China Gives Away $3 Million Worth of Digital Yuan in Latest CBDC Test
China continues to lead the charge in testing and implementing Central Bank Digital Currency – CBDC. As Western powers continue to count covid cases, paralyzing their economies, China has long-since left the pandemic behind. Its latest rollout of digital yuan testing is another sign of Chinese forethought.
China Inches Closer to Digital Yuan’s Full Release
Digital currency, as a digital product, goes through alpha and beta stages of development. While Western central banks are only planning and researching the rollout of CBDCs, China is already in the beta—pre-release stage—of its digital yuan.

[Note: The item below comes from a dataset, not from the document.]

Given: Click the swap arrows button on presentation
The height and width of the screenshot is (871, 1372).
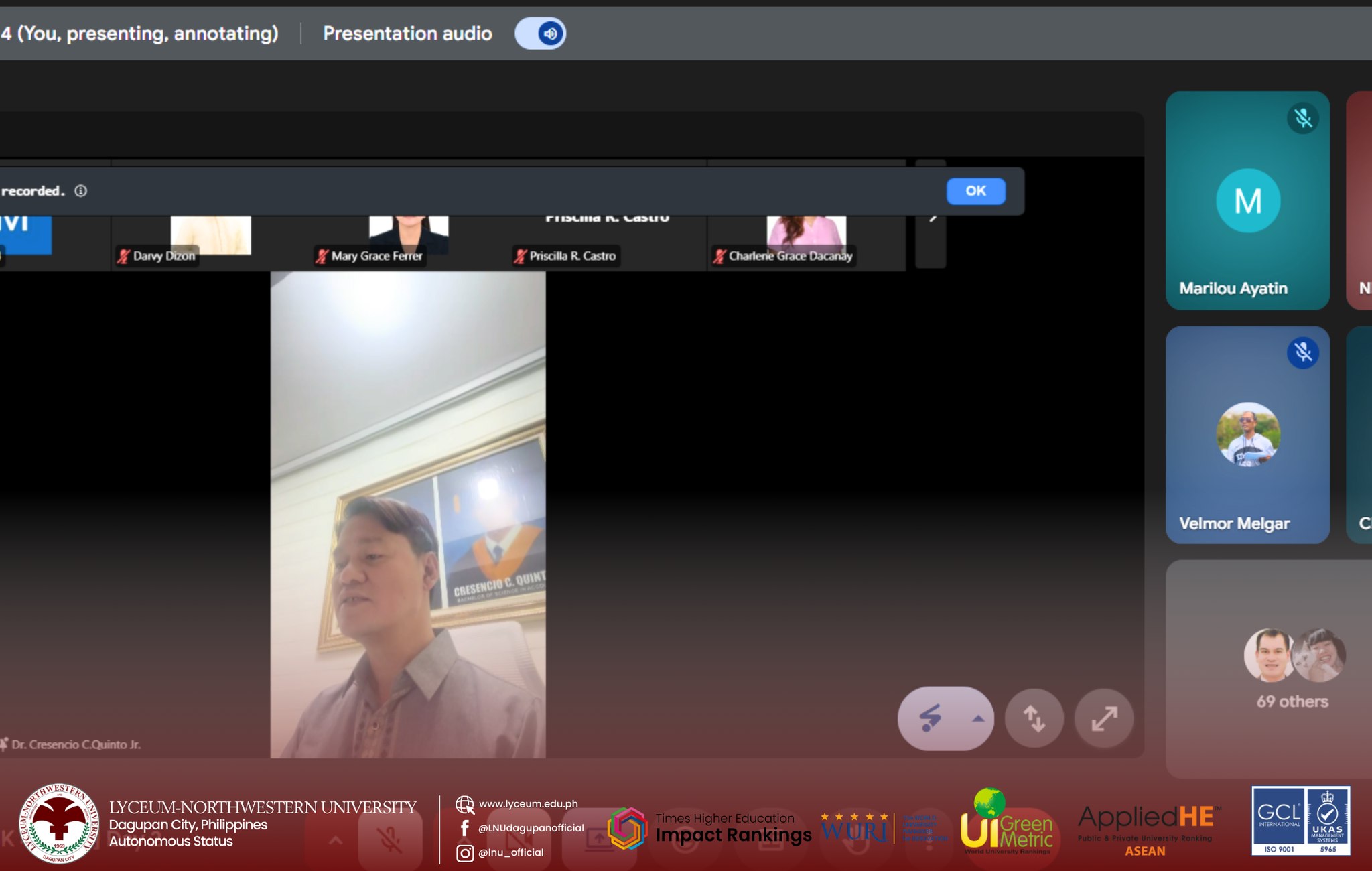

In fact, China is rolling out its second wave of real-world CBDC performance testing, which started on January 1, 2021. The first wave of tests had been conducted between the months of April and August last year. The People’s Bank of China revealed the following results from the launch of the world’s first CBDC:
- The central bank tapped into 113,300 consumer digital wallets and 8,859 corporate wallets.
- The pilot program for the digital yuan extended across three cities: Xiong’an, Shenzhen and Suzhou.
- In total, the digital wallets accounted for $300 million worth of digital yuan across 4 million transactions, of which 3.1 occurred in the first phase in the Luohu district.
- These transactions covered 6,700 use-cases within all sectors of the economy, bolstered by facial recognition AI, alongside regular barcode scanning.
Overall, the first test was a culmination of efforts that started in the early stage of Bitcoin, in 2014. Since then, it took China three years, in 2017, to completely ban initial coin offerings (ICOs). Likewise, China’s central bank pushed its crypto space into the underground by banning banks from interacting with cryptocurrencies.
China Views Digital Yuan as a Critical Cog in Power Consolidation
Given that China transformed its economy from communism into state-run capitalism, this course of events was quite predictable. From the beginning, China perceived cryptocurrencies as a potential threat to their monetary sovereignty. Fan Yifei, deputy governor of the People’s Bank of China, had this to say at the Sibos 2020 conference:
“To protect fiat currency from crypto assets and safeguard monetary sovereignty, it is necessary for the central banks to digitize banknotes through new technologies,”
Since then, the digital yuan trials have expanded into Beijing and provinces along the Yangtze River Delta region. Even Hong Kong and its western neighbor, Macau, participated in CBDC rollouts. More importantly, the upcoming digital currency stands to gain traction even outside of China.
Latest Digital Yuan Test Run
As was the case with the first run, on January 1, the People’s Bank of China started to randomly issue digital yuan into the wallets of lottery winners. Any Chinese citizen who showed interest, by registering on the government’s iShenzhen platform, could be a lucky recipient.
This time, the central bank will issue 200 digital yuan ($31) into 100,000 digital wallets. The test participants will have the option to spend the free money across 10,000 physical merchants from January 7 to January 17. Interestingly, the digital yuan codes will be distributed via red envelopes, which represent a traditional manner of gifting cash on special occasions.
The Importance of the Digital Yuan
It is no secret that the United States has made a concerted effort to outsource much of its manufacturing to China over the decades. However, the relations between the two economic behemoths have worsened since President Trump took office. Those familiar with the Chinese culture, know well that China carefully plans for the long haul.
Just recently, China and Russia marked a milestone achievement, by accelerating their trade settlements in national currencies to 25%. Although this means that the other 75% of trade is still done in USD, this is a sign of a burgeoning new era. If China’s end-goal is to free itself from USD dominance, it appears as though that goal could be in sight.
After all, the military might comes from economic might. Therefore, China’s digital yuan, CBDC, represents an additional step against the dollarization of its economy. Moreover, CBDC represents an unprecedented control over who spends what, where, and by how much. One could argue that this perfectly fits into the Chinese social credit score system, as a mechanism of social engineering.